Force Projection: Port Diversification Generates Strategic Readiness

By Maj. Gen. Stephen E. FarmenApril 13, 2020

Cpl. Dustin Jobe, noncommissioned officer in charge of lifting provisions, 647th Expeditionary Terminal Operations Element, U.S. Army Reserves, supervises the lifting of an M1A2 Abrams Tank assigned to 2nd Armored Brigade Combat Team, 1st Cavalry Division, over the pier ledge at the Port of Vlissingen, Netherlands, to be lowered onto a low-barge ship for transportation to another location within Europe, Oct. 12, 2019. (Photo by Sgt. Kyle Larsen.)
Cpl. Dustin Jobe, noncommissioned officer in charge of lifting provisions, 647th Expeditionary Terminal Operations Element, U.S. Army Reserves, supervises the lifting of an M1A2 Abrams Tank assigned to 2nd Armored Brigade Combat Team, 1st Cavalry Division, over the pier ledge at the Port of Vlissingen, Netherlands, to be lowered onto a low-barge ship for transportation to another location within Europe, Oct. 12, 2019. (Photo by Sgt. Kyle Larsen.) (Photo Credit: Sgt. Kyle Larsen) VIEW ORIGINAL

If and when America goes to war, we will fight by, with, and through seaports. These critical nodes at home and abroad are key to projecting the nation’s decisive military force, 85% of which is based in the homeland. The Military Surface Deployment and Distribution Command (SDDC) directly builds strategic readiness through a seaport diversification strategy that identifies and exercises mission critical seaports for brigade-sized deployments in preparation for large-scale combat operations around the world.

DATA PROVIDED:
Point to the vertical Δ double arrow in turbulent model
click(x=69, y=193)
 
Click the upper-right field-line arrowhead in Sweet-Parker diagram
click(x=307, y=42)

TASK INSTRUCTIONS:
Summarize the article on port diversification in two sentences.

FULL RESPONSE:
If America goes to war, it will fight by, with, and through seaports, which are critical nodes for projecting the nation's decisive military force, 85% of which is based in the homeland. The Military Surface Deployment and Distribution Command builds strategic readiness through a seaport diversification strategy that identifies and exercises mission-critical seaports for brigade-sized deployments in preparation for large-scale combat operations around the world.